常連さんがいらっしゃったのはもちろんのこと、普段ご迷惑になりそうなご近所の皆さんもいらして終始和やかな雰囲気で終了したのです。
アルバイトの私達も家族やパートナーを連れてきていいのよ、お店にとっては最大の理解者だからその感謝の気持ちをお返ししたいのというオーナーの言葉に甘えて私は両親を呼ぶ事にした。都内に実家はあるものの、兄と二世帯同居を始めた実家にはあまり家にいるのもどうなのかしら?と思い始めて、大学の傍の女性だけのマンションに引っ越す事に決めた。大学とマンションだけの生活も寂しいなと思ったのでアルバイトを探そうと思って学生課にたまに求人がある事を思い出して顔を出して紹介を受けたのがエトワールでのお仕事だった。
制服も凄く素敵で、ホルターネックタイプのジレに白とペールブルーのシャツにリボンタイを付ける。動きやすいひざ丈のタイトスカートにギャルソンエプロン。ストッキングに五センチほどのパンプスを履くとホールとレジの時の制服になる。カウンターの中や、厨房のお手伝いをするときは、ロングエプロンとパンツと安全靴を履くルールだ。安全対策と言っていた。
男子の制服は、エプロンがソムリエエプロンで、シャツの色は女子と同じだけど、アルバイトはリボンタイで社員さんはネクタイを付けている。オーナーの梨佳さんもネクタイを付けている。その姿は素敵というか、可愛いという感じだ。
オーナーは高校の先輩だという和装姿のクールなイメージがする男性と談笑している。
「まさか、麻生が喫茶店経営とは。こないだ加瀬に聞いて驚いたよ」
「それを言うのなら、先輩だって全部は見ていませんが見ましたよ。
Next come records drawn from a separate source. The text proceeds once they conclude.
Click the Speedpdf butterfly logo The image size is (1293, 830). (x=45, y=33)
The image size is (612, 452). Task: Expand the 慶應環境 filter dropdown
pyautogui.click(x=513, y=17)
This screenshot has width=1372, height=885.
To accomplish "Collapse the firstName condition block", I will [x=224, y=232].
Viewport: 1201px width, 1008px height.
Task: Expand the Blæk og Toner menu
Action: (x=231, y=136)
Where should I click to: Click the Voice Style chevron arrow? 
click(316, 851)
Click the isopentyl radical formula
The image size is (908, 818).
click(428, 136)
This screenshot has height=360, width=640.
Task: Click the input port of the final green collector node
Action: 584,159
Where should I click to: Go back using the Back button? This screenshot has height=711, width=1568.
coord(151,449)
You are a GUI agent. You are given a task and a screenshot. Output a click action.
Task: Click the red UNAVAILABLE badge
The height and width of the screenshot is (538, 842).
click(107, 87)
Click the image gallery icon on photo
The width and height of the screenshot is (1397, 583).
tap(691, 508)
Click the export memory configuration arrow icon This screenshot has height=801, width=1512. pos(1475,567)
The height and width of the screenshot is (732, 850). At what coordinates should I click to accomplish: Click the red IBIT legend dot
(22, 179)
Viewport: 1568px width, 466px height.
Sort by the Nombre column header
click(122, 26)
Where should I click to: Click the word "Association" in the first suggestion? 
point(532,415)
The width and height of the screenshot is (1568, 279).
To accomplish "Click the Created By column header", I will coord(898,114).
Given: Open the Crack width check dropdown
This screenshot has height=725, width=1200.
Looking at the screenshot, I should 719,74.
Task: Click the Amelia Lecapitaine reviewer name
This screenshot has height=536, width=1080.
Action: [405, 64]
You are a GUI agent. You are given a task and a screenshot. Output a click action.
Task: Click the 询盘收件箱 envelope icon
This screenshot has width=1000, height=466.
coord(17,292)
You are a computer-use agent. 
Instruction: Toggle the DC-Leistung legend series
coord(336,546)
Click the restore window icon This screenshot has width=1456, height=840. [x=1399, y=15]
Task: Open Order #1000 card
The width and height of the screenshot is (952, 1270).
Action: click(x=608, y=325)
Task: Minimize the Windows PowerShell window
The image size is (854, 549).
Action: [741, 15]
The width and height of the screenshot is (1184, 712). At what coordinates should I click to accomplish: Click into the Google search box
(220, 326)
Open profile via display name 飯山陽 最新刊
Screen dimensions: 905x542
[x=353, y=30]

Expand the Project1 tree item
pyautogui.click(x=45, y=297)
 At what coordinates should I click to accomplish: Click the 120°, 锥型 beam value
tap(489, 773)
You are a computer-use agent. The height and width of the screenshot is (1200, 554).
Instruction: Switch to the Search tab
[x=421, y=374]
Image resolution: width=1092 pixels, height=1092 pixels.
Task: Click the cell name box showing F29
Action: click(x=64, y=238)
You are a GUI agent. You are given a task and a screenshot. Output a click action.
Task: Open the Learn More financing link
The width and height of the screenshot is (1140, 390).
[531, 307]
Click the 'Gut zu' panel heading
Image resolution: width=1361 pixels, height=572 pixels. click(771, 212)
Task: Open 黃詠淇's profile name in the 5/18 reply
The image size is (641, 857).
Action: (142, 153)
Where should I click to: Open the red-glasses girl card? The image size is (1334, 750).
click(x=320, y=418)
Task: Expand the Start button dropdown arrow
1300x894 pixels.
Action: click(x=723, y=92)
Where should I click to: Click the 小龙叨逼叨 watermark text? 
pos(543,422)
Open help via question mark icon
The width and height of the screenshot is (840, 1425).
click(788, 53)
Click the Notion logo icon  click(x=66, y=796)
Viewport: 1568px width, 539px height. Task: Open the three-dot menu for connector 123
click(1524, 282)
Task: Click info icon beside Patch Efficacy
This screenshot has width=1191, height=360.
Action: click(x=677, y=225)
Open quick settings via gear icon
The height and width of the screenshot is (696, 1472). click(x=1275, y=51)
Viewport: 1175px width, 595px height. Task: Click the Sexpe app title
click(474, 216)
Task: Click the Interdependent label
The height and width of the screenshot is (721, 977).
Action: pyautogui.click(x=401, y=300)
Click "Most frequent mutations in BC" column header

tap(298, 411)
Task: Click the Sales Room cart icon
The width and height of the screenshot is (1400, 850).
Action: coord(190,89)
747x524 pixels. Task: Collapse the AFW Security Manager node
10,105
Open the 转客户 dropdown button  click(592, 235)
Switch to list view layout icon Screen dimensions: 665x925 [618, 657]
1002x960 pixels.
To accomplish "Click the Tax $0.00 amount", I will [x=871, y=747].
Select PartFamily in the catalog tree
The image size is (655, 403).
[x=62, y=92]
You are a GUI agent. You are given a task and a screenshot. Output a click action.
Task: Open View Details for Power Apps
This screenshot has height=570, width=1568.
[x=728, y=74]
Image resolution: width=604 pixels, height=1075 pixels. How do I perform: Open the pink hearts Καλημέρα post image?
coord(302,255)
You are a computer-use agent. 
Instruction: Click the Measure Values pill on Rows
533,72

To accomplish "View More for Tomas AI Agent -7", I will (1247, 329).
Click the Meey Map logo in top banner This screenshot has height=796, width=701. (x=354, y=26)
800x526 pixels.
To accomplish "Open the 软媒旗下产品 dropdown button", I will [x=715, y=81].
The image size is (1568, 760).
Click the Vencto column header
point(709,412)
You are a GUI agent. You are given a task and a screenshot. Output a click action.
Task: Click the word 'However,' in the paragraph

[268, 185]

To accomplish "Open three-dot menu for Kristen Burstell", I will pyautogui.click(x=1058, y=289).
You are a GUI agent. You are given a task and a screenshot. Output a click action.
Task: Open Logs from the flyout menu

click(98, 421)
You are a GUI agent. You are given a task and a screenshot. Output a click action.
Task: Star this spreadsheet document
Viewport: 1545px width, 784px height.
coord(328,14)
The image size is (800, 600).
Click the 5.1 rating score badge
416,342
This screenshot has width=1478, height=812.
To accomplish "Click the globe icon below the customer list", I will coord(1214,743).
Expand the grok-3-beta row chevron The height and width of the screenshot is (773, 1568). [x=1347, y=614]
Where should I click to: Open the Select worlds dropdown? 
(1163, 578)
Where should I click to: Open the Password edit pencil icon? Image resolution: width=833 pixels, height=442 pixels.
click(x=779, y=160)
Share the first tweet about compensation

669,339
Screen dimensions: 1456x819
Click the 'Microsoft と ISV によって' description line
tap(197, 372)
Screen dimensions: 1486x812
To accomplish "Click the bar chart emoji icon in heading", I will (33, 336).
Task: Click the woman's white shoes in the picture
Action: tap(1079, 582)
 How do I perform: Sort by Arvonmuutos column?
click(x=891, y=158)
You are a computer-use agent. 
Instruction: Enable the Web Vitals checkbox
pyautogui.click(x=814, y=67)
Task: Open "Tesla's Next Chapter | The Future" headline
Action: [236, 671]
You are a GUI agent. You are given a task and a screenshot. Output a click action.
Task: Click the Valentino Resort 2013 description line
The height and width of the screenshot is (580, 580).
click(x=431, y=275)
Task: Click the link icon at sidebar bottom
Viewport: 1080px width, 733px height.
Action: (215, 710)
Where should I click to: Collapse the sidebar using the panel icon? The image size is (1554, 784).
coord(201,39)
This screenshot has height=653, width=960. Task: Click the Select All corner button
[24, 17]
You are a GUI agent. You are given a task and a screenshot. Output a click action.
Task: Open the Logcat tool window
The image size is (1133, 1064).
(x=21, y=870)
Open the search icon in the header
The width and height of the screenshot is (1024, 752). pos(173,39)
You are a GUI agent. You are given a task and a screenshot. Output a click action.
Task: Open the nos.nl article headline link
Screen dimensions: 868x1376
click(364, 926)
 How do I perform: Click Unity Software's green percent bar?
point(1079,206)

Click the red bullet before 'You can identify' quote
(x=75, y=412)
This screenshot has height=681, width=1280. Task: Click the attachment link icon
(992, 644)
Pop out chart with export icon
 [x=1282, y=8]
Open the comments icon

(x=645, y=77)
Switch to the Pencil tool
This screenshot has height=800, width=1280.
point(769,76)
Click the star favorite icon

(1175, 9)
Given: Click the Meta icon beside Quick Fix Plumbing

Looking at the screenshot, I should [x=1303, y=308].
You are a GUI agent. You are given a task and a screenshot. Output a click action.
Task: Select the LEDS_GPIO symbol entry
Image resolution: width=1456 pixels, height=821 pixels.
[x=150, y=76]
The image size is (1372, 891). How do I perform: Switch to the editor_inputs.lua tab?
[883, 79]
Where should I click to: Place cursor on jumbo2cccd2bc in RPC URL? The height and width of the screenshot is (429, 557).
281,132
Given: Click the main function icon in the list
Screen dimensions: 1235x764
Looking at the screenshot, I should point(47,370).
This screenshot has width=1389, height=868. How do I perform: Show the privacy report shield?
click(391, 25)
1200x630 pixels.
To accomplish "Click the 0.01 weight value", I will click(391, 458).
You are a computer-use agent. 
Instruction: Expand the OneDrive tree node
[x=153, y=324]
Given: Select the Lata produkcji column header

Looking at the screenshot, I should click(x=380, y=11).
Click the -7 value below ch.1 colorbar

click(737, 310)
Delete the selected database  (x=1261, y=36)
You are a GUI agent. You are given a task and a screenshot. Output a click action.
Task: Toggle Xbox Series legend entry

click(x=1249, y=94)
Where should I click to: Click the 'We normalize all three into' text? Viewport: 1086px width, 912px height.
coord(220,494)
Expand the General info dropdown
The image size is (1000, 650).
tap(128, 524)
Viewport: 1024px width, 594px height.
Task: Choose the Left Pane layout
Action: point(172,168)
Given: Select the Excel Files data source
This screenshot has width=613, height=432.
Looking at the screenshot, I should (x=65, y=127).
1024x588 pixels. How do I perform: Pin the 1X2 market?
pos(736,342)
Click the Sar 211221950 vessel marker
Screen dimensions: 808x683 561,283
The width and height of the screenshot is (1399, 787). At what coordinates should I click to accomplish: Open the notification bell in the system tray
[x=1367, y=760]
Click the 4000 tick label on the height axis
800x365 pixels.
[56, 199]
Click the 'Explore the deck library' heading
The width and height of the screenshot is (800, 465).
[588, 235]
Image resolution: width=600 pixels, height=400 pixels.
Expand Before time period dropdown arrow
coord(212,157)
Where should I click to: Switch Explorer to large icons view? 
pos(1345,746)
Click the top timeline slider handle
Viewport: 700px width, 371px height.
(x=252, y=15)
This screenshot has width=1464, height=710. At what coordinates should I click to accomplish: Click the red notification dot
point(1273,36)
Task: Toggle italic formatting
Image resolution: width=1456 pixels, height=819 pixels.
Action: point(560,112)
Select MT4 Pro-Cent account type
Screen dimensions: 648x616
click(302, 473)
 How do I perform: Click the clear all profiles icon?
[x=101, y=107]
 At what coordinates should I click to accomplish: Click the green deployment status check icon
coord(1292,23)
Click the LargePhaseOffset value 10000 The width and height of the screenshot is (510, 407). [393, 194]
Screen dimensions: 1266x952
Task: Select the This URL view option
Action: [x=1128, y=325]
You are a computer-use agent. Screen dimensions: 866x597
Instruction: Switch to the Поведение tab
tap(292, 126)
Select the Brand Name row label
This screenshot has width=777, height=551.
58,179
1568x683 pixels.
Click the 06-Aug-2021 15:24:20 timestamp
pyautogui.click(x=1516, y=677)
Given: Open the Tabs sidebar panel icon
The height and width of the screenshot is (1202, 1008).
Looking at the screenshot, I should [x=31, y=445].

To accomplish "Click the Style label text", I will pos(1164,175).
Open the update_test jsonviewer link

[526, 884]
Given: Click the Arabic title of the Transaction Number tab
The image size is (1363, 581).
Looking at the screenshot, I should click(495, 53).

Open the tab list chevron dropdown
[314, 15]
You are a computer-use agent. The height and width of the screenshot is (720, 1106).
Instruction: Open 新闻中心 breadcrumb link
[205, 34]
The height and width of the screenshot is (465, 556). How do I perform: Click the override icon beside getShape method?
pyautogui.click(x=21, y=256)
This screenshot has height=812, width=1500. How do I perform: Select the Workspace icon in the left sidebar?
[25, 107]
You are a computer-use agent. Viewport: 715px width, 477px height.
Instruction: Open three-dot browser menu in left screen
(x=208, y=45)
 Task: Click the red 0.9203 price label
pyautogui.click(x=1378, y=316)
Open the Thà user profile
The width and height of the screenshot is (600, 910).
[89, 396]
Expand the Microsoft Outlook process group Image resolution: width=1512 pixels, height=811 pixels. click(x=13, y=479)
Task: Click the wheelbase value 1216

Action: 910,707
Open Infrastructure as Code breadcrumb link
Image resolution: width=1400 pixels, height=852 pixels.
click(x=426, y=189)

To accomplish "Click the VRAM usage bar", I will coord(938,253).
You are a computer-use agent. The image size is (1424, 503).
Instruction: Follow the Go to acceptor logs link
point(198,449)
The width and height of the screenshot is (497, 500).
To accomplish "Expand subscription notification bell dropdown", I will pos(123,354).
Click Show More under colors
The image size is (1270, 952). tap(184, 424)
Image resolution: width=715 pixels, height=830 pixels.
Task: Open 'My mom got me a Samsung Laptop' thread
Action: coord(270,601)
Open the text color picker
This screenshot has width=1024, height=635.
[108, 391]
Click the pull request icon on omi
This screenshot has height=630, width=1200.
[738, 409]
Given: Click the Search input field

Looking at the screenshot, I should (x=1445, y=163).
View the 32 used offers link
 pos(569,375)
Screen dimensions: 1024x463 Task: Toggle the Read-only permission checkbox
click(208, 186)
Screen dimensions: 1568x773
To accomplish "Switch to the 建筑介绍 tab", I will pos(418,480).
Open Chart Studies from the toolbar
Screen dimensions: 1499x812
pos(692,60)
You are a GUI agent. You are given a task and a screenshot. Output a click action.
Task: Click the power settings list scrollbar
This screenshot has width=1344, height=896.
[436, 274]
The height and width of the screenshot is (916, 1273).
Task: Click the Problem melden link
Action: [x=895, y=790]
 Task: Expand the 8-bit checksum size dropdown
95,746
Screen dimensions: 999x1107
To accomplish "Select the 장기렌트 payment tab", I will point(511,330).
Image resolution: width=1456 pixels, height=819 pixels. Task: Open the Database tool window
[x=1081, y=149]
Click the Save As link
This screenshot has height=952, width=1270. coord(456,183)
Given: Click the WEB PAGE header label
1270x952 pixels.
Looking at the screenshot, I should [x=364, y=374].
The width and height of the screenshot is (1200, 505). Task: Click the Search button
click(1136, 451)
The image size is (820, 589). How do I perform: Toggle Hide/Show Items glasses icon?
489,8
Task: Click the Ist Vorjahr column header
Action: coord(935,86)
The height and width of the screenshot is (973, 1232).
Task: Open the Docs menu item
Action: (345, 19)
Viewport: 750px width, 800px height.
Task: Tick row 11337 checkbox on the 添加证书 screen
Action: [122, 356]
名人戦。クラブで初心者な私に将棋を教えてくれたのは先輩ですから、感謝の恩人ですよ。アレルギーとかありましたっけ?」
「どうして?」
「今は実家ではなくて避暑地が拠点ですよね?」
「五月蠅いよりはいいだろうかと思ってね」
「成程。アレルギーがあるのだったら対応食の指示をするつもりでした。ところで今日はどういった御用で?」
「いろいろさ。家に買って帰るのと、差し入れにケーキでも貰いたいのだが」
「家に買って帰るのは焼き菓子で良ければ、配送にしますけど?」
「それならそれで頼もうかな」
「分かりました。後で伝票を送りますね」
それじゃあ私はこれで、ゆっくりして下さいねと言ってオーナーは自分の作業に戻るようだ。
カウンターにいる江藤さんがオーナーを引っ張った。
「オーナー、あのクールそうな和服イケメンは誰ですか?」
「高校の先輩。必修クラブで初心者の私にいろいろ教えてくれたの」
「それって何ですか?」
「入りたいクラブに入れなくてね、将棋クラブだったの。面倒だから卒業までずっといたわ」
「だからたまに常連さん達とオープンテラスで将棋を指していたんですね」
「あの方たちの方が強いわよ。私は教えて貰っているだけ」
オーナーは微笑んで作業の手は止めていない。その行為はお客さんを見つめる江藤さんに警告を発している様にも思えた。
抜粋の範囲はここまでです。